In its 2011/12 annual report, the central bank reiterated
that the domestic growth outlook had deteriorated mainly due to global
uncertainties, saying it had trimmed its forecasts.
“The global environment continues to provide an uncertain,
unstable and risky backdrop against which price and financial stability in the
domestic economy have to be maintained,” Governor Gill Marcus said in a
statement accompanying the report.
The Reserve Bank has kept its repo rate unchanged at 5.5%
since November 2010 to try and boost economic growth, which it now sees at 2.9%
in 2012 from an earlier forecast of 3%.
The Treasury sees growth at 2.7% this year.
Inflation has slowed to within the central bank’s 3%-6%
target range, hitting 5.7% year-on-year in May from 6.1% in April and raising
expectations the central bank may have room to cut interest rates this year.
While oil was previously seen as the main upside risk to the
inflation outlook, this year’s depreciation of the rand in response to global
risk aversion had more recently made currency weakness the main upside risk,
the Bank said on Wednesday.
The rand hit a three-year low of R8.71 against the dollar
last month on global fears of contagions from debt problems in the eurozone,
South Africa’s biggest trading partner bloc.

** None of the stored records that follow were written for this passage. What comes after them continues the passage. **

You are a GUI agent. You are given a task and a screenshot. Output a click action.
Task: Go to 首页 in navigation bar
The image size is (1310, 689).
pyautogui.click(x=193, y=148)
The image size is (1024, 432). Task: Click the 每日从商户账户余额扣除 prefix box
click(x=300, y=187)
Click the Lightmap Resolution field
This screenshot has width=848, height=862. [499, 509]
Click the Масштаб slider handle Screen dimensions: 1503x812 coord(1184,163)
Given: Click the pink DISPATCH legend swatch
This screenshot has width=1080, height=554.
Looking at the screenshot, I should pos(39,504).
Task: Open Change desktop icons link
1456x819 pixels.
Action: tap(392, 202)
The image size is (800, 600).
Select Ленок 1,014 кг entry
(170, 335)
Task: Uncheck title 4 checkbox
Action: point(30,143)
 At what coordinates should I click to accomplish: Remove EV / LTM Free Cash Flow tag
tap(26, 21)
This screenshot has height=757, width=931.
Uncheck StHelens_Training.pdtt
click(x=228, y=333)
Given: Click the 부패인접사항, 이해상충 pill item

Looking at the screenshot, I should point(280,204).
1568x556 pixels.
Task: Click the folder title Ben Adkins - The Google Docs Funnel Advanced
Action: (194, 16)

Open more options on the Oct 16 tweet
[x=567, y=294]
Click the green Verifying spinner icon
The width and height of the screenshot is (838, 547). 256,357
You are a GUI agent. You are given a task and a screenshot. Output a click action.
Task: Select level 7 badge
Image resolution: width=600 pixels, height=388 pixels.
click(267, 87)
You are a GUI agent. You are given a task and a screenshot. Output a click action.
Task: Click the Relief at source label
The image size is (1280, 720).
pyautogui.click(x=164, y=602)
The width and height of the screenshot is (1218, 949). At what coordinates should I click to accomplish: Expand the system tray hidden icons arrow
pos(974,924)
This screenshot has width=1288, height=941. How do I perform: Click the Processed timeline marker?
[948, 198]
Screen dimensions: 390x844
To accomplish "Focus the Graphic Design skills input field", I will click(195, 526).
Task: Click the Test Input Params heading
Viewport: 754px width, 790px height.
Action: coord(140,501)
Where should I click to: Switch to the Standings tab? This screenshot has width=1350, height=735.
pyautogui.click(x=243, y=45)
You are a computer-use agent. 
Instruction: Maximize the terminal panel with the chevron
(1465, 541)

However, it has since rallied, towards the psychologically
key R8.0 level against the dollar.
South Africa's banking system remained stable and well
capitalised with minimal exposure to peripheral eurozone economies, the Reserve
Bank added.
The Bank also said it was continuing a policy of building
reserves to try and contribute to greater stability in the foreign exchange
market and had purchased approximately $4bn of foreign exchange in the
financial year under review.
The Bank has repeatedly said it does not target a level for the currency since trying to influence the exchange rate would be too costly.